The Anti-Apartheid Movement campaigned for political prisoners in South Africa and Namibia, seeking their release and letting them know they were not forgotten.
From the Rivonia trial in 1963–64, when Nelson Mandela and his comrades were sentenced to life imprisonment, to the trials of leaders of the mass democratic movement in the 1980s the AAM exposed the travesty of justice in South Africa’s political trials.
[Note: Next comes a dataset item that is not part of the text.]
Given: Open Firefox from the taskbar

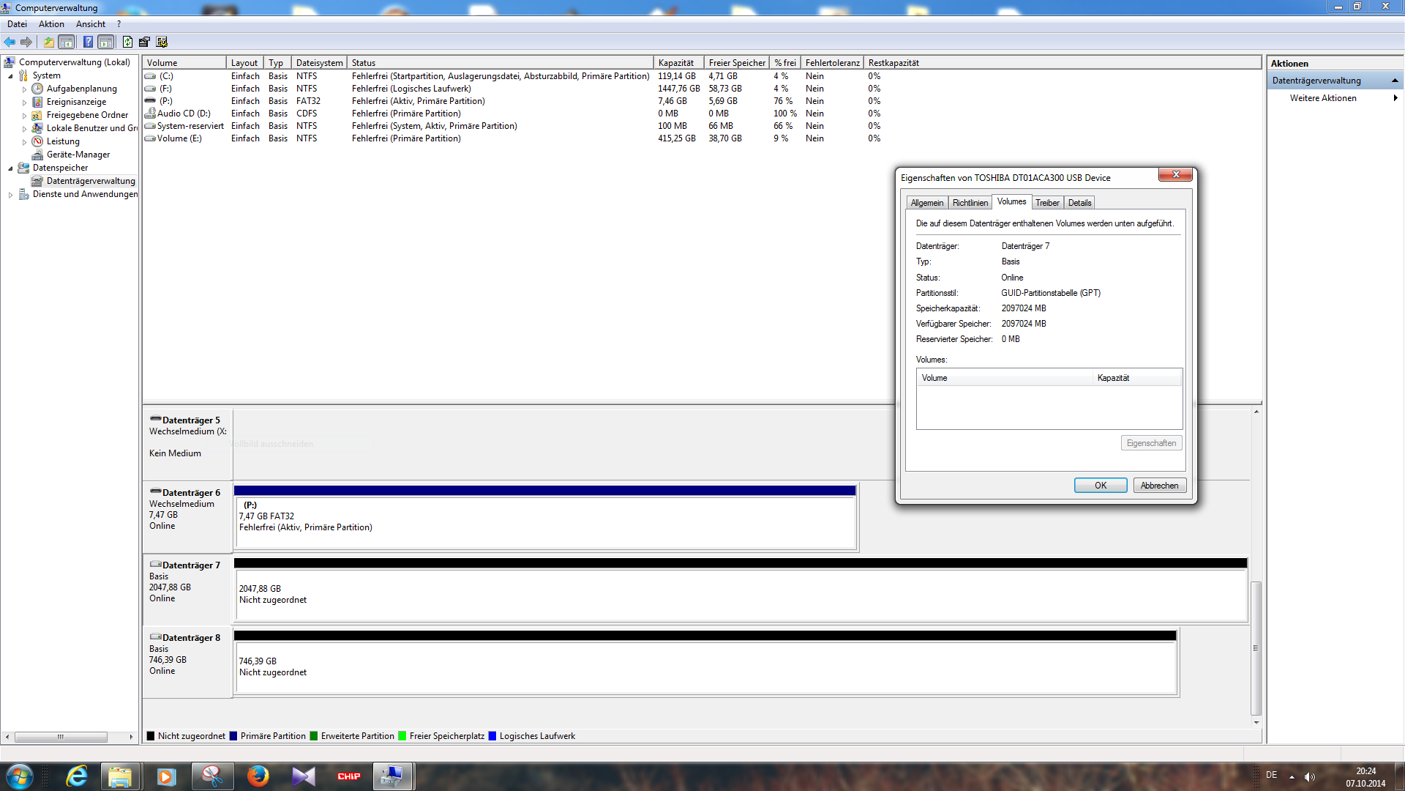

SOUTHERN AFRICA THE IMPRISONED SOCIETY
In 1973, with the International Defence and Aid Fund (IDAF) and other organisations, the AAM set up Southern Africa the Imprisoned Society (SATIS). SATIS publicised political trials, called for the release of those detained without trial and mobilised public opinion against the hanging of political prisoners.
DEATHS IN DETENTION
South Africa’s Terrorism Act provided for the indefinite detention of anyone suspected of terrorism, defined so widely as to include almost any political activity. In the 1970s more than 40 detainees died after being tortured by the security police. SATIS exposed these killings, which culminated in the death of Steve Biko in 1977. It campaigned for the release of thousands of anti-apartheid activists, including many children, detained under the States of Emergency imposed in the mid-1980s.
It organised petitions, protests and marches, lobbied the British government and worked with the UN Special Committee against Apartheid to launch international campaigns.
INTERNATIONAL DEFENCE AND AID FUND
SATIS worked on behalf of all political prisoners, including supporters of the black consciousness movement, SWAPO and ANC freedom fighters, United Democratic Front activists and trade unionists. Its campaigns complemented the work of IDAF, which funded the defence of people charged with political offences and smuggled millions of pounds into South Africa to support the families of political prisoners.